++++ VORLIEGENDER TEXT ++++
Ausländische Gastwissenschaftler freuen sich auf die Weihnachtszeit in Münster



Trost für den Regen: Massimiliano Vitiello genießt mit seiner Frau Boryana die Vorweihnachtszeit.    Fotos (2): Peter Grewer


Überall duftet es nach Glühwein und die Schaufenster der Geschäfte sind festlich geschmückt, kurz gesagt, Weihnachten steht vor der Tür. All diese jährlich wiederkehrenden Rituale sind für uns nichts besonderes mehr, doch wie erleben wohl Gäste aus dem Ausland, die vielleicht zum ersten Mal in Deutschland sind, diese Zeit? Auch für die vielen Gastwissenschaftler der Universität Münster ist die Weihnachtszeit in Münster ein einzigartiges Erlebnis.

Dr. Massimiliano Vitiello ist seit Oktober 2004 als Humboldt-Stipendiat im Seminar für Alte Geschichte beschäftigt. Für den gebürtigen Römer ist es also schon das zweite Mal, dass er die Adventszeit in Münster verbringt. Mit der Gewöhnung an die deutsche Kultur und die damit verbundenen Traditionen hatte der 34-Jährige allerdings keine großen Schwierigkeiten. "Ich war vor einigen Jahren, während ich meine Doktorarbeit schrieb, in Köln und Bonn, daher kannte ich das Leben hier in Deutschland schon", erklärt Vitiello. Schwieriger erwies sich jedoch die Umstellung auf das hiesige Klima. "Ich bin so viel Regen einfach nicht gewöhnt", bedauert Vitiello die münsterschen Witterungsverhältnisse. Von der Universität in Münster und den umfangreichen Bibliotheken ist der Italiener jedoch beeindruckt. Münster ist seiner Meinung nach der "ideale Platz für Forschungen".
++++ INHALT DES DATENSATZES ++++
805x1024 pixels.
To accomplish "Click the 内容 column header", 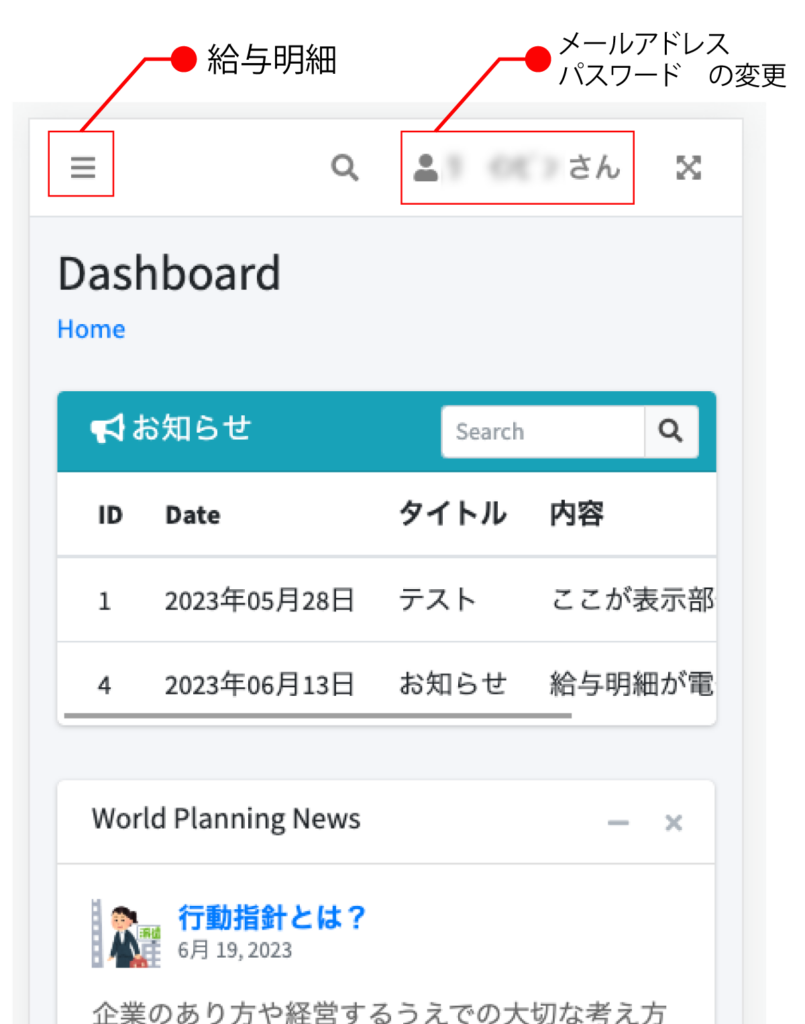I will (577, 514).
++++
AUFGABEN:
(1) Übertragen Sie folgenden Satz aus dem Text über Gastwissenschaftler in Münster ins Englische: „Für den gebürtigen Römer ist es also schon das zweite Mal, dass er die Adventszeit in Münster verbringt.“
(2) Seit wann ist Massimiliano Vitiello laut dem Text über Gastwissenschaftler in Münster als Humboldt-Stipendiat im Seminar für Alte Geschichte beschäftigt?
(3) Führen Sie den Text über die Weihnachtszeit ausländischer Gastwissenschaftler in Münster im Anschluss an seinen letzten Satz weiter.

LÖSUNGEN:
(1) For the Rome native, it is therefore already the second time that he is spending the Advent season in Münster.

(2) Seit Oktober 2004.

(3)
Die Feiertage verbringt mit seiner bulgarischen Frau Boryana bei Vitiellos Familie in Italien. Unstimmigkeiten darüber, in welchem Heimatland das Paar Weihnachten verbringt gibt es nicht. "Über Weihnachten fahren wir immer nach Italien und im Frühjahr, meistens zu Ostern, besuchen wir dann meine Familie in Bulgarien", erklärt die 23-Jährige.

Laut Vitiello sind die Unterschiede zwischen dem Weihnachtsfest in Italien und dem in Deutschland nicht sehr groß. Nur die Traditionen des Weihnachtsmarktes und des Glühweintrinkens sind für den Italiener Besonderheiten, die er aus seiner Heimat noch nicht kannte. Das Weihnachtsfest selbst feiert man auch in Italien ganz traditionell, zusammen mit der Familie.

Vom ruhigen Weihnachten positiv überrascht



Trotz Sprachproblemen gut eingelebt hat sich Familie Mori mit Tochter Toko und dem Sohn Kaoru aus Japan.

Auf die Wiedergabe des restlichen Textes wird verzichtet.